Meet, then assign default weight to described problem word;
If not meeting, the weight of problem word is all standby at each with problem word identical knowledge word in described problem
Select the average value of weight in knowledge;
Described assign presets the condition of weight not include described problem word in the knowledge word.
Alternatively, the utilization knowledge word and problem word obtain the vectorial phase of each alternative knowledge and described problem
Like degree, including:
The vector of the alternative knowledge is obtained,
The vector of described problem is obtained,
The vector similarity is calculated using the vector of the vector sum described problem of the alternative knowledge.
Alternatively, the vector for obtaining the alternative knowledge includes:
The term vector of knowledge word is obtained, the term vector of the knowledge word is word of the knowledge word in the alternative knowledge
Vector;
The vector of the alternative knowledge is calculated using the term vector of the knowledge word.
Alternatively, the vector for obtaining described problem includes:
The term vector of acquisition problem word, the term vector of described problem word is identical with the term vector of knowledge word described in identical;
The vector of described problem is calculated using the term vector of knowledge word.
Alternatively, the weight similarity uses a kind of in Jaccard (Jacobi's distance), Hamming distance and editing distance
Or the mode of a variety of combinations is obtained;
The vector similarity is obtained using cosine manner;
Total similarity of the alternative knowledge and described problem is the weight of the alternative knowledge of same and described problem
Similarity and the linear weighted function sum of the vector similarity.
Alternatively, the preset rules are by total sequencing of similarity of all alternative knowledge and described problem, total phase
Like choosing in degree the maximum.
The application has merged weight similarity and vector similarity in knowledge-problem matching process of intelligent Answer System
Two kinds of similarity evaluation systems, compensate for the systematic error that single similarity evaluation method is present, moreover, the scheme of the application exists
Calculate before weight similarity and vector similarity, word segmentation result pre-processed, remove the stop words in word segmentation result,
Reduce false touch rate, in addition, the weight of the knowledge word to being obtained after pretreatment has carried out normalized, make its threshold value [0,
1], reduce due to different knowledge word weight difference it is big caused by weight Similarity Measure deviation so that problem with it is standby
Select the weight similarity of knowledge more accurate, and then improve the accuracy of total similarity, further increase intelligent answer system
The accuracy that knowledge-problem of uniting is matched.

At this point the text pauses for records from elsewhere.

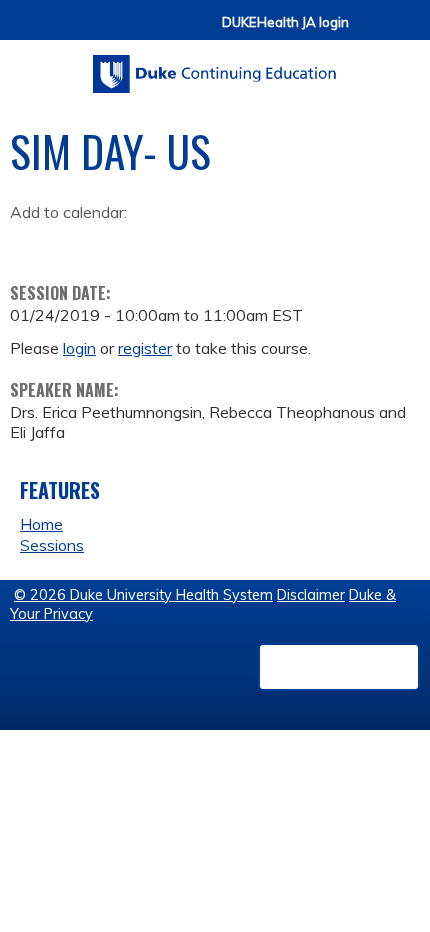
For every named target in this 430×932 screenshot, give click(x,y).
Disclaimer (311, 595)
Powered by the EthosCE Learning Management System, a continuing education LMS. (339, 667)
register (145, 348)
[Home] (215, 67)
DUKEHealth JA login (285, 22)
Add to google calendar (30, 243)
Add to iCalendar (120, 242)
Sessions (52, 545)
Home (41, 524)
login (79, 348)
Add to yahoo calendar (75, 243)
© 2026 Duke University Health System (143, 595)
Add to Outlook (168, 243)
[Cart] (372, 31)
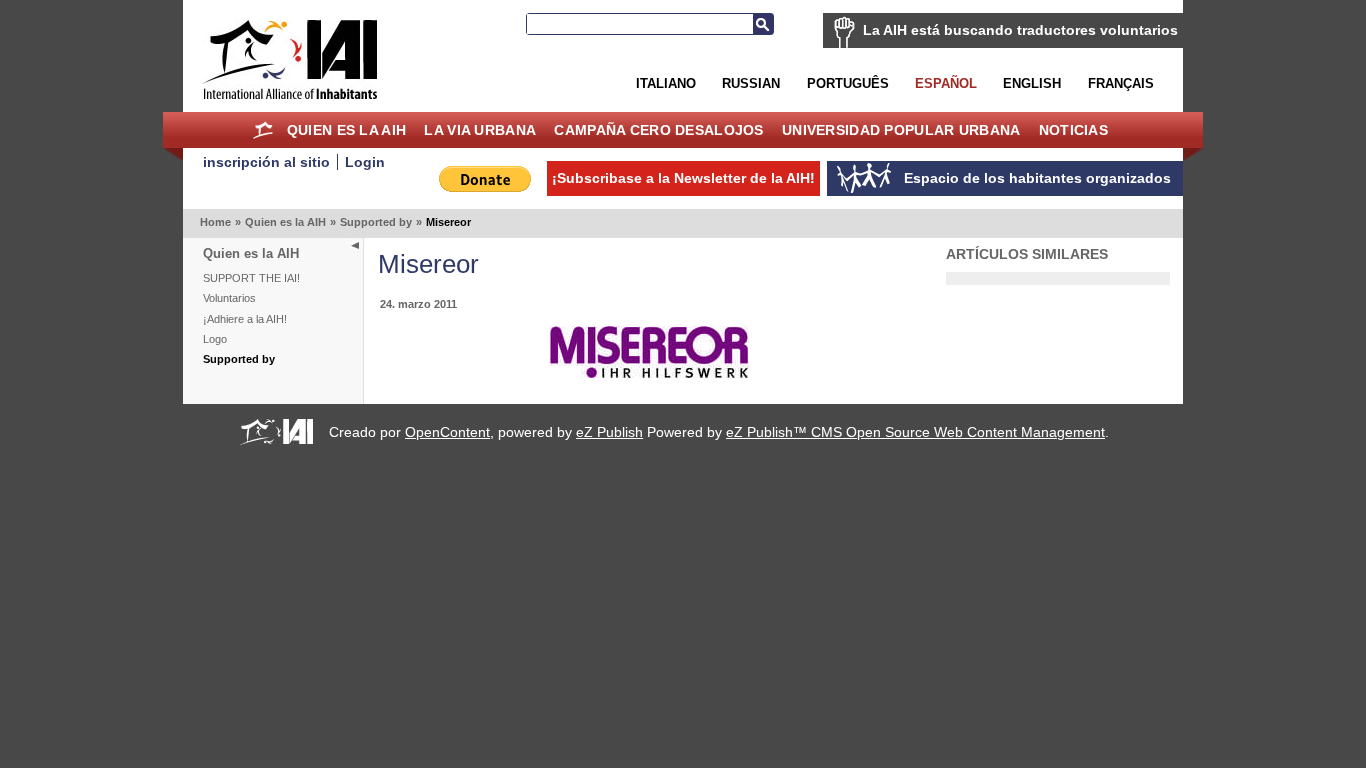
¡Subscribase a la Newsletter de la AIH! (683, 178)
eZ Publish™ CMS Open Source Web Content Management (915, 432)
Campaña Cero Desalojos (658, 130)
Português (848, 83)
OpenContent (447, 432)
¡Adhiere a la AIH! (245, 319)
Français (1121, 83)
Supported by (376, 222)
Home (263, 130)
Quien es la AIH (346, 130)
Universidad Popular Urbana (901, 130)
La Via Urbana (480, 130)
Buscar (763, 24)
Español (946, 83)
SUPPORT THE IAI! (251, 278)
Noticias (1073, 130)
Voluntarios (229, 298)
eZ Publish (609, 432)
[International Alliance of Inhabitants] (290, 59)
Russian (751, 83)
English (1032, 83)
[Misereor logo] (649, 373)
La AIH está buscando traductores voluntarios (1020, 30)
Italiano (666, 83)
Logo (215, 339)
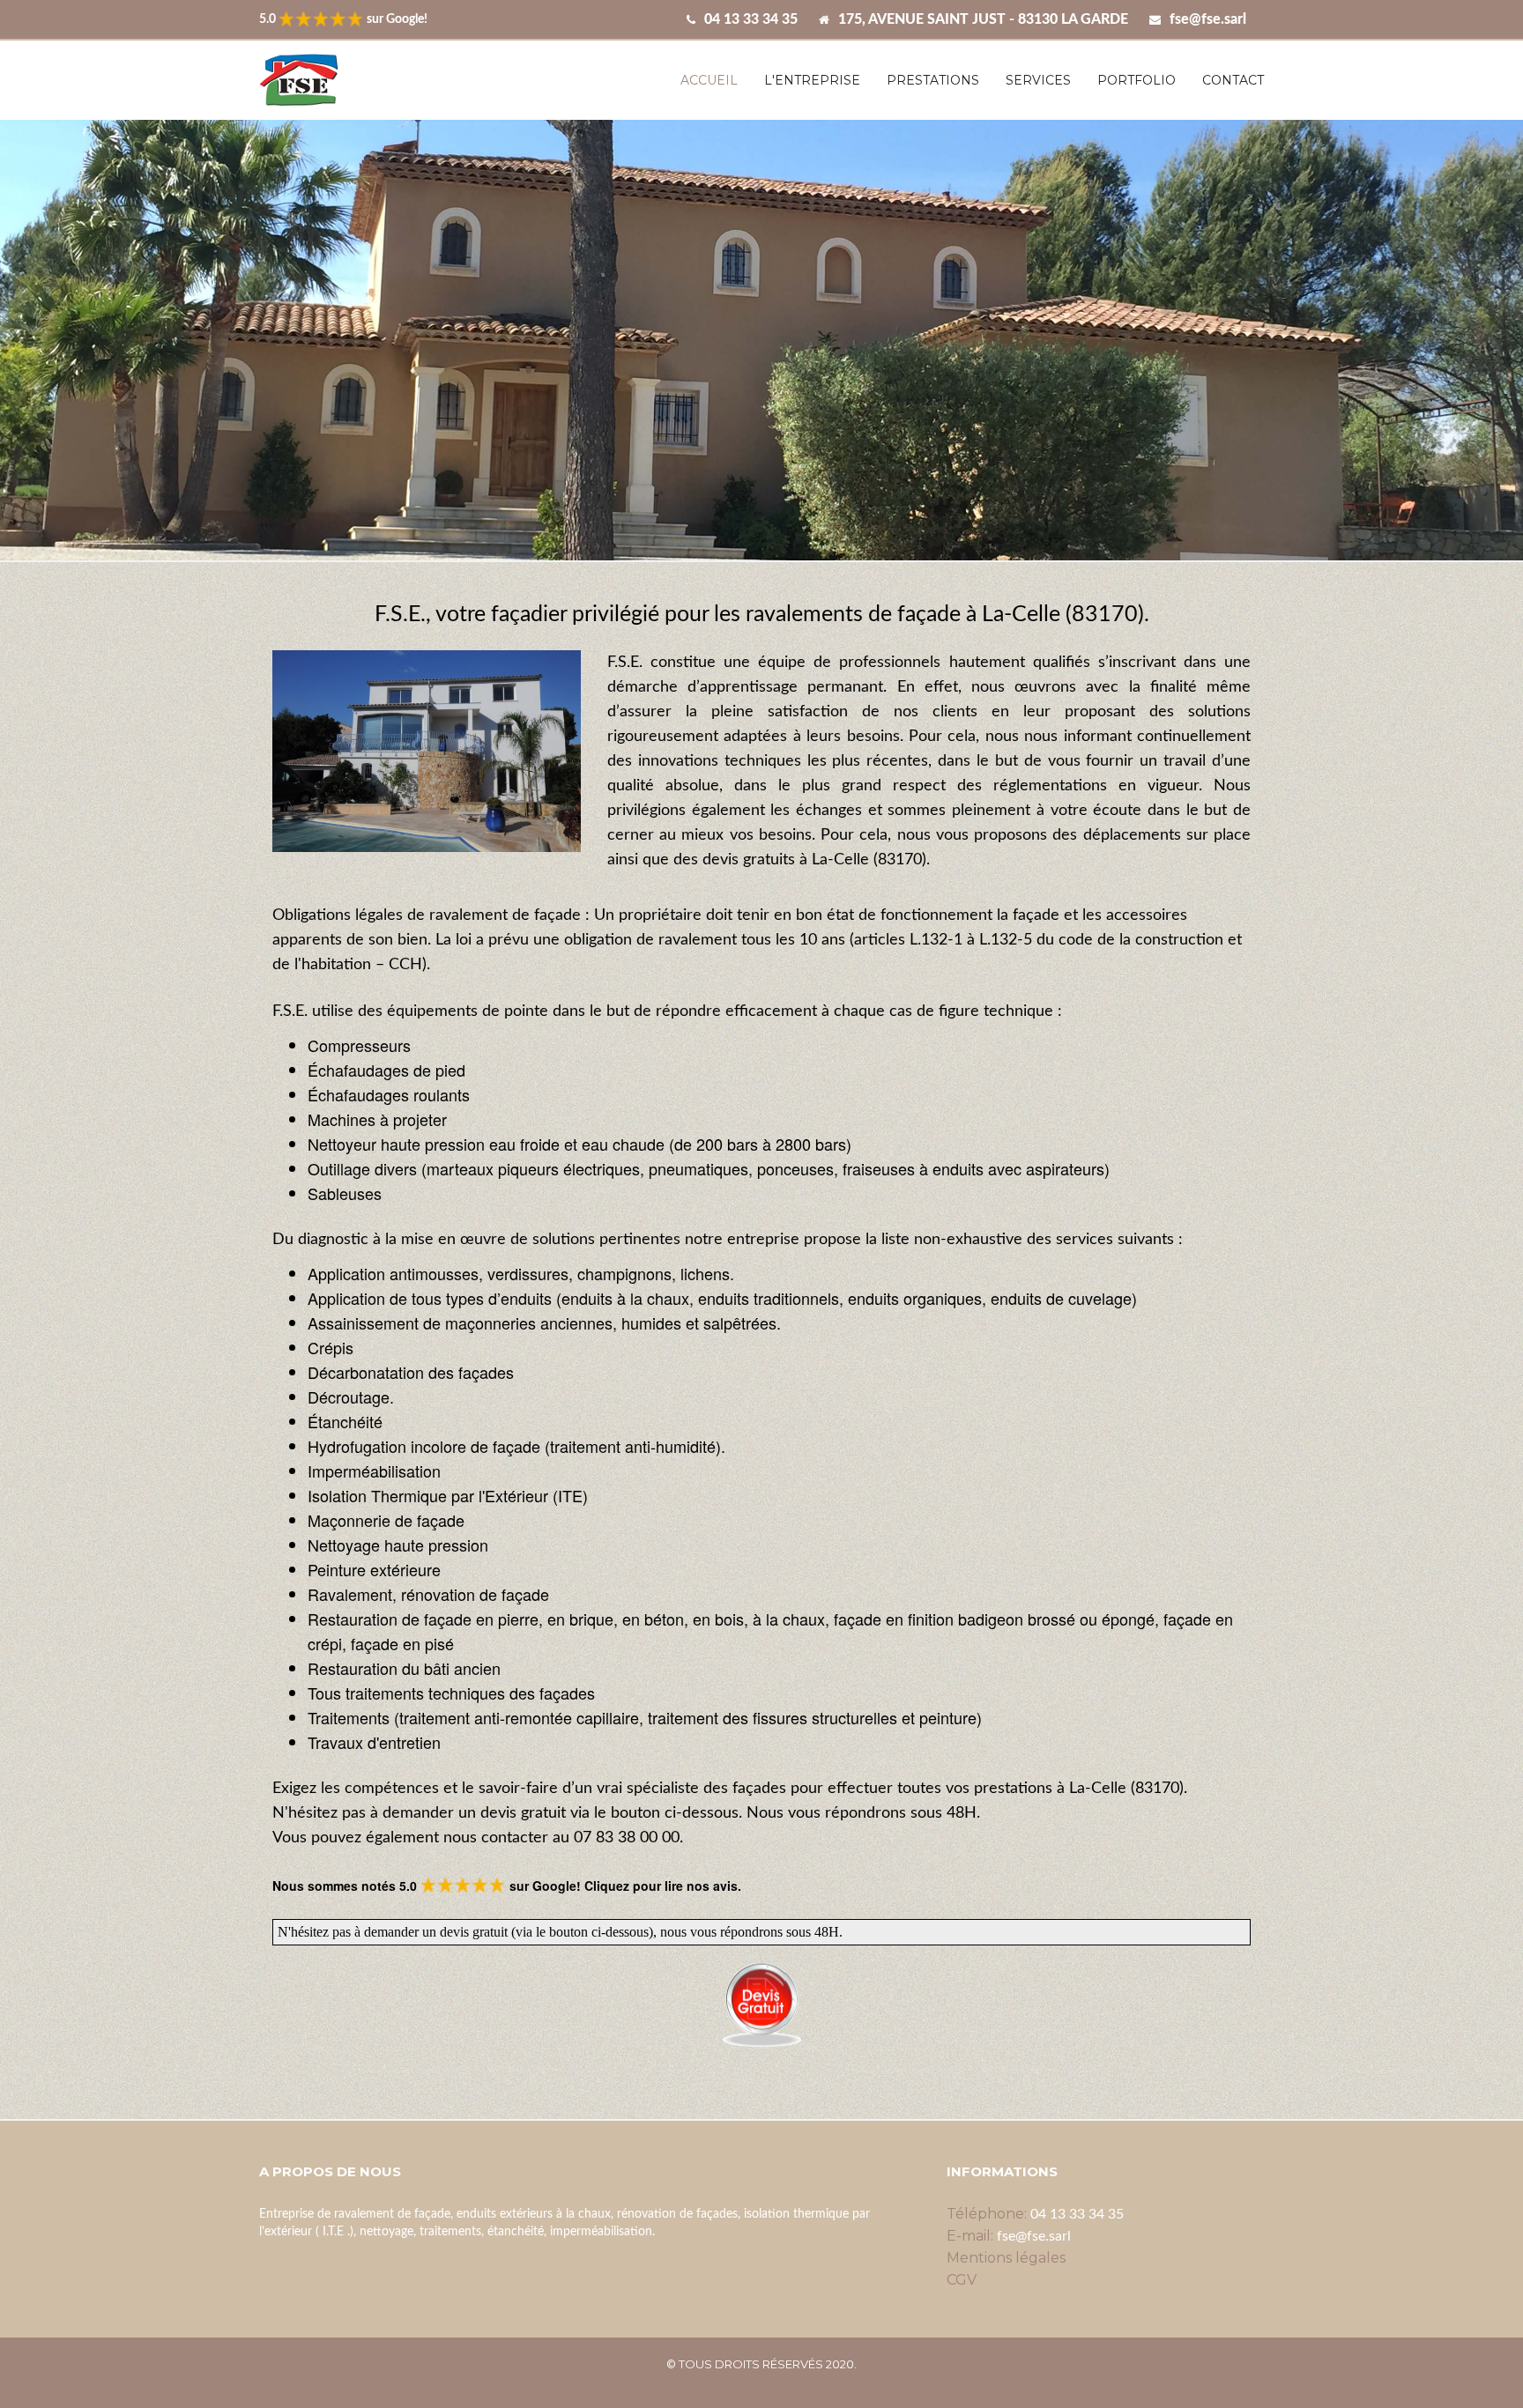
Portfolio (1136, 80)
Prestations (933, 80)
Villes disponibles (762, 2382)
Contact (1233, 80)
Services (1038, 80)
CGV (962, 2279)
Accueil (709, 80)
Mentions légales (1006, 2257)
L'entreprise (812, 80)
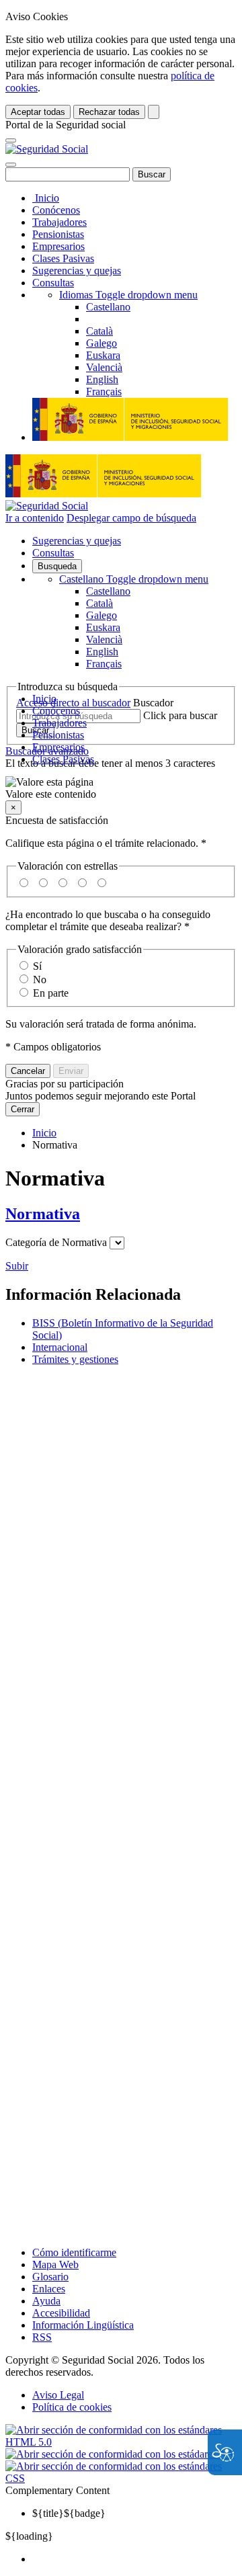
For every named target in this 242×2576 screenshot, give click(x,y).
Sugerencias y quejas (76, 270)
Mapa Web (55, 2264)
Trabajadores (59, 222)
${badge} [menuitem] (69, 2513)
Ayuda (46, 2301)
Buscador (153, 702)
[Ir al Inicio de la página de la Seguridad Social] (46, 149)
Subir (16, 1266)
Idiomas (128, 294)
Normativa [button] (42, 1213)
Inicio (45, 198)
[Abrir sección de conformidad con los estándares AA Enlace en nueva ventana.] (120, 2454)
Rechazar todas (109, 112)
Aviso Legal (58, 2395)
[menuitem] (134, 2559)
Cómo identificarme (74, 2252)
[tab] (121, 1214)
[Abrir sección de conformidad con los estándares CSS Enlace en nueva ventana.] (121, 2478)
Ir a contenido (34, 518)
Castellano (133, 579)
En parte (51, 993)
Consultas (53, 282)
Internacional (59, 1347)
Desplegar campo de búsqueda (131, 518)
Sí (37, 966)
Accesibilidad (61, 2313)
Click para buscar (180, 715)
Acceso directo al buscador (73, 702)
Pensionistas (58, 234)
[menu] (117, 1243)
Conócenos (56, 210)
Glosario (50, 2276)
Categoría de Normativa (56, 1242)
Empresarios (58, 246)
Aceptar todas (38, 112)
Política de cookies (72, 2407)
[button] (121, 788)
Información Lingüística (83, 2325)
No (39, 979)
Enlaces (48, 2288)
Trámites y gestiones (75, 1359)
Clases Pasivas (63, 258)
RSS (42, 2337)
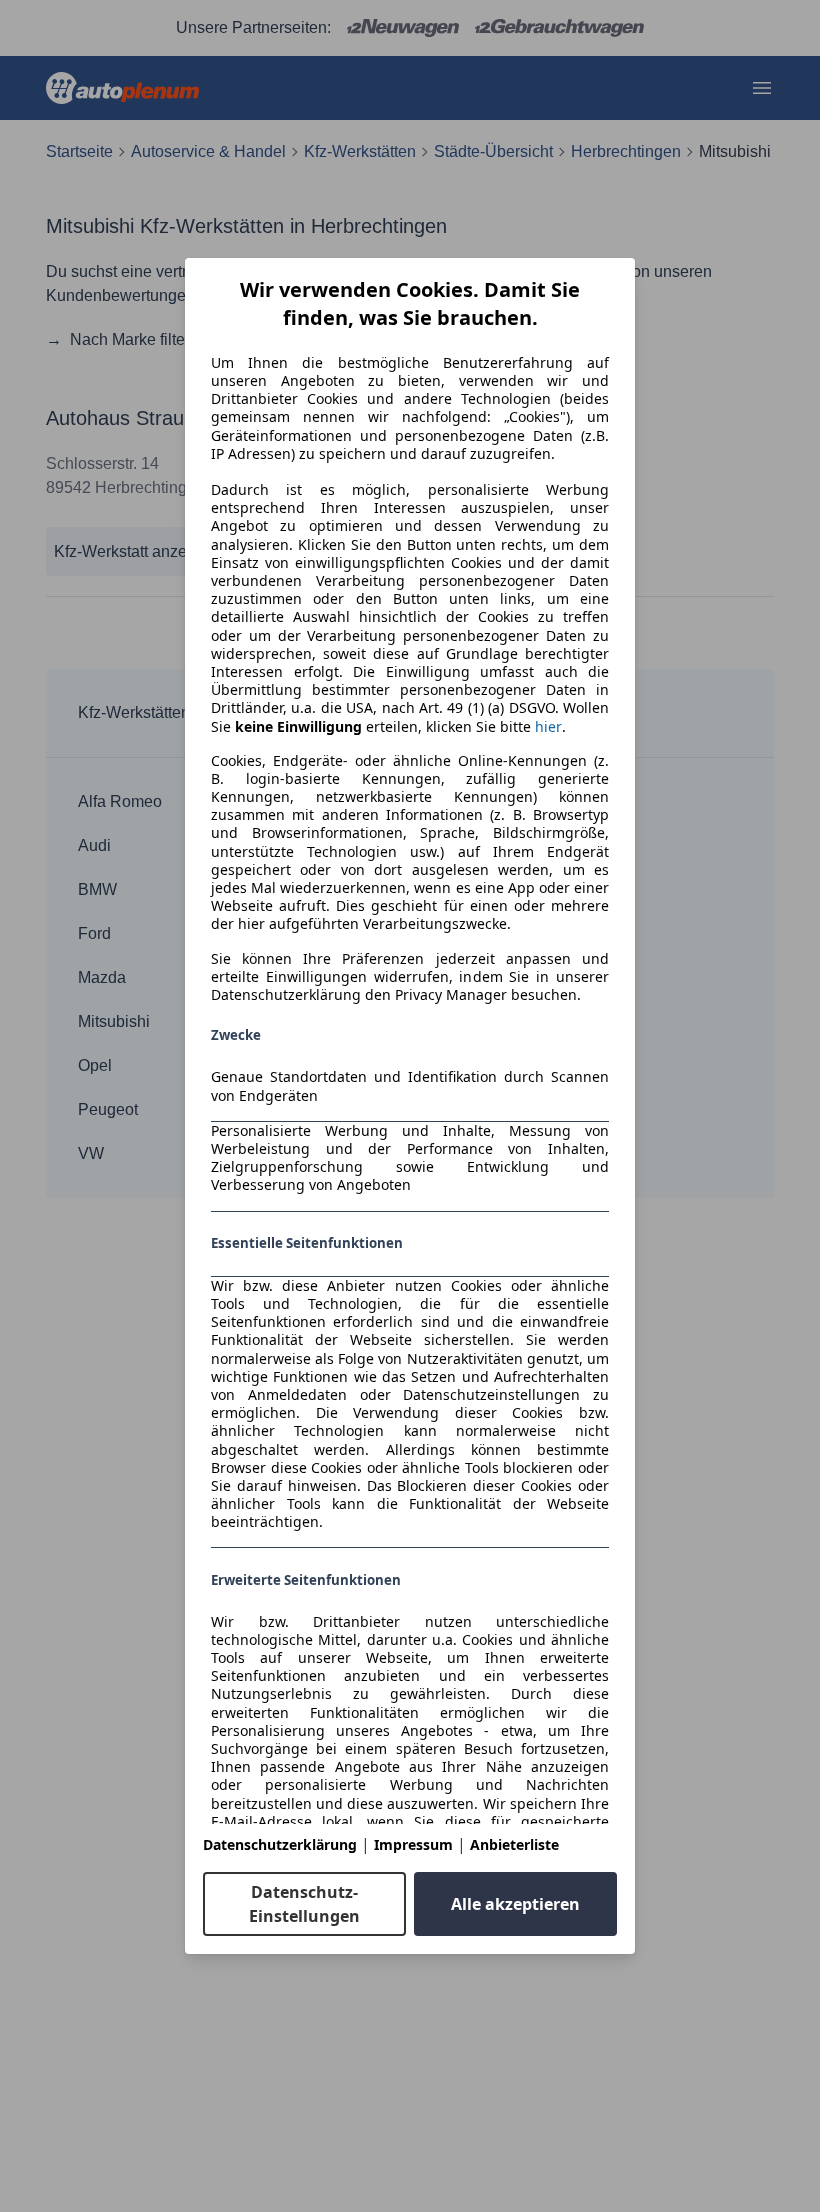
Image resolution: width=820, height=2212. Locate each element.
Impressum (413, 1844)
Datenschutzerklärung (280, 1844)
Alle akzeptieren (515, 1904)
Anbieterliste (514, 1844)
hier (548, 727)
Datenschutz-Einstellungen (304, 1904)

Second aspect, present invention also provides a kind of knowledge of intelligent Answer System-problem coalignment, described device bag
Include:
Problem acquiring unit, for obtaining the problem of client is sent;
Weight similarity acquiring unit, for using knowledge word and problem word obtain respectively each alternative knowledge with it is described
The weight similarity of problem;
Vector similarity acquiring unit, for using knowledge word and problem word obtain respectively each alternative knowledge with
The vector similarity of described problem;
Total similarity calculated, for utilizing the weight similarity and the vector similarity, is calculated each respectively
Total similarity of the alternative knowledge of bar and described problem;
Knowledge-problem matching unit, the alternative knowledge of preset rules is met for obtaining total similarity, is asked as with described
Inscribe the knowledge matched.
Alternatively, the knowledge word is prepared by the following:
Word segmentation processing is carried out to the alternative knowledge;
Remove the stop words in word segmentation processing result, so as to obtain the knowledge word in the alternative knowledge;
Alternatively, described problem word is prepared by the following:
Word segmentation processing is carried out to described problem;
Remove the stop words in word segmentation processing result, so that the problem of obtaining in described problem word.
Alternatively, the weight similarity acquiring unit includes:
Knowledge word Weight Acquisition subelement, the weight for obtaining knowledge word in alternative knowledge;
Problem word weight assigns subelement, is weighed for assigning rule according to default weight to problem word imparting in problem
Weight;
Weight Similarity Measure subelement, for the weight and weight phase described in the weight calculation of problem word using knowledge word
Like degree.
Alternatively, the knowledge word Weight Acquisition subelement includes:
Common Weight Acquisition is from unit, the weight for obtaining each knowledge word, and the weight of the knowledge word is known to be described
Know weight of the word in this knowledge;
Normalized is normalized from unit for the weight to each knowledge word.
Alternatively, described problem word power is assigned in subelement, and the weight assigns rule whether to judge described problem word
Meet the condition for assigning default weight, if meeting, default weight is assigned to described problem word;If not meeting, described problem
The weight of middle problem word is all average values with problem word identical knowledge word weight in each alternative knowledge;
Described assign presets the condition of weight not include described problem word in the knowledge word.
Alternatively, the vector similarity acquiring unit includes:
Knowledge vector obtains subelement, the vector for obtaining the alternative knowledge;
Problem vector obtains subelement, the vector for obtaining described problem;
Vector similarity computation subunit, the vector for the vector sum described problem using the alternative knowledge calculates institute
State vector similarity.
Alternatively, the knowledge vector obtains subelement and included:
The term vector of knowledge word is obtained from unit, the term vector for obtaining knowledge word, and the term vector of the knowledge word is
Term vector of the knowledge word in the alternative knowledge;
Knowledge vector is calculated from unit, and the vector of the alternative knowledge is calculated for the term vector using the knowledge word.
Alternatively, described problem vector obtains subelement and included:
The term vector of problem word is obtained from unit, the term vector for obtaining problem word, the term vector of described problem word with
The term vector of knowledge word is identical described in identical;
Problem vector is calculated from unit, and the vector of described problem is calculated for the term vector using knowledge word.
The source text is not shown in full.